Faux. Le tourisme festif est concentré autour de 3-4 bars de la marina de Hvar Grad et du beach club Carpe Diem. 95 % de l'île est calme. Stari Grad, Jelsa, Vrboska et tous les villages de l'intérieur sont des destinations familiales et culturelles.
Hvar est la plus grande île de Croatie — vrai ou faux ?
Faux. Hvar est la quatrième plus grande île par la superficie. La plus grande est Krk, suivie de Cres puis Brač. Hvar est en revanche la plus longue (68 km) et la plus ensoleillée (plus de 2 700 heures de soleil par an).
Il faut une voiture pour visiter Hvar — vrai ou faux ?
Partiellement vrai. Pour les points principaux (Hvar Grad, Stari Grad, Jelsa), les bus et les taxis suffisent. Pour les villages de l'intérieur et les criques sauvages, une voiture ou un scooter de location est nécessaire.
La lavande de Hvar est la même qu'en Provence — vrai ou faux ?
Faux. La lavande de Hvar (Lavandula officinalis) est la même espèce botanique mais le terroir est différent. L'huile essentielle produite par les artisans de Hvar a un profil aromatique distinct, plus frais et moins capiteux que les lavandes de haute montagne provençale.
Dubrovnik est plus belle que Hvar — vrai ou faux ?
Impossibles à comparer. Dubrovnik est une forteresse monumentale, une ville musée à couper le souffle. Hvar est une île vivante avec une mosaïque de paysages, de cultures et de modes de vie. Ce sont deux expériences complementaires.
Conclusion : les 3 choses à retenir selon Ivana
À la fin de notre conversation, au moment où Ivana doit retourner préparer son groupe de visiteurs francophones, nous lui demandons de résumer Hvar en trois recommandations pour nos lecteurs.
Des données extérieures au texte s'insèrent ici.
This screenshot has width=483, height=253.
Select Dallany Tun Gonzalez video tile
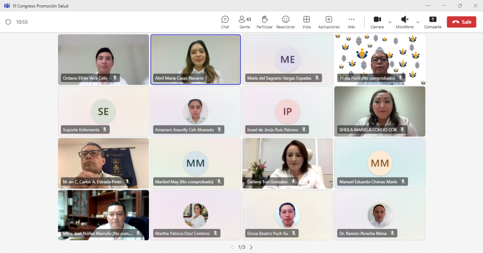click(287, 163)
1. Venez tôt (dans la journée et dans la saison). Tôt le matin pour profiter de la ville avant la foule. Tôt dans la saison (juin) ou tard (septembre) pour une expérience authentique à des tarifs raisonnables.
2. Allez là où les locaux vont. Pas les restaurants de la marina. Pas les boutiques de lavande du port. Demandez à votre propriétaire d'hébergement où il mange. Achetez directement aux producteurs de Velo Grablje et d'Ivan Dolac. C'est là que l'île se donne vraiment.
3. Prenez le temps de ne rien faire. La mer, une serviette, un livre et de l'ombre. Le rythme méditerranéen de Hvar ne se vit pas en courant d'une attraction à l'autre. Il se vit en ralentissant — ce que la Croatie fait de mieux.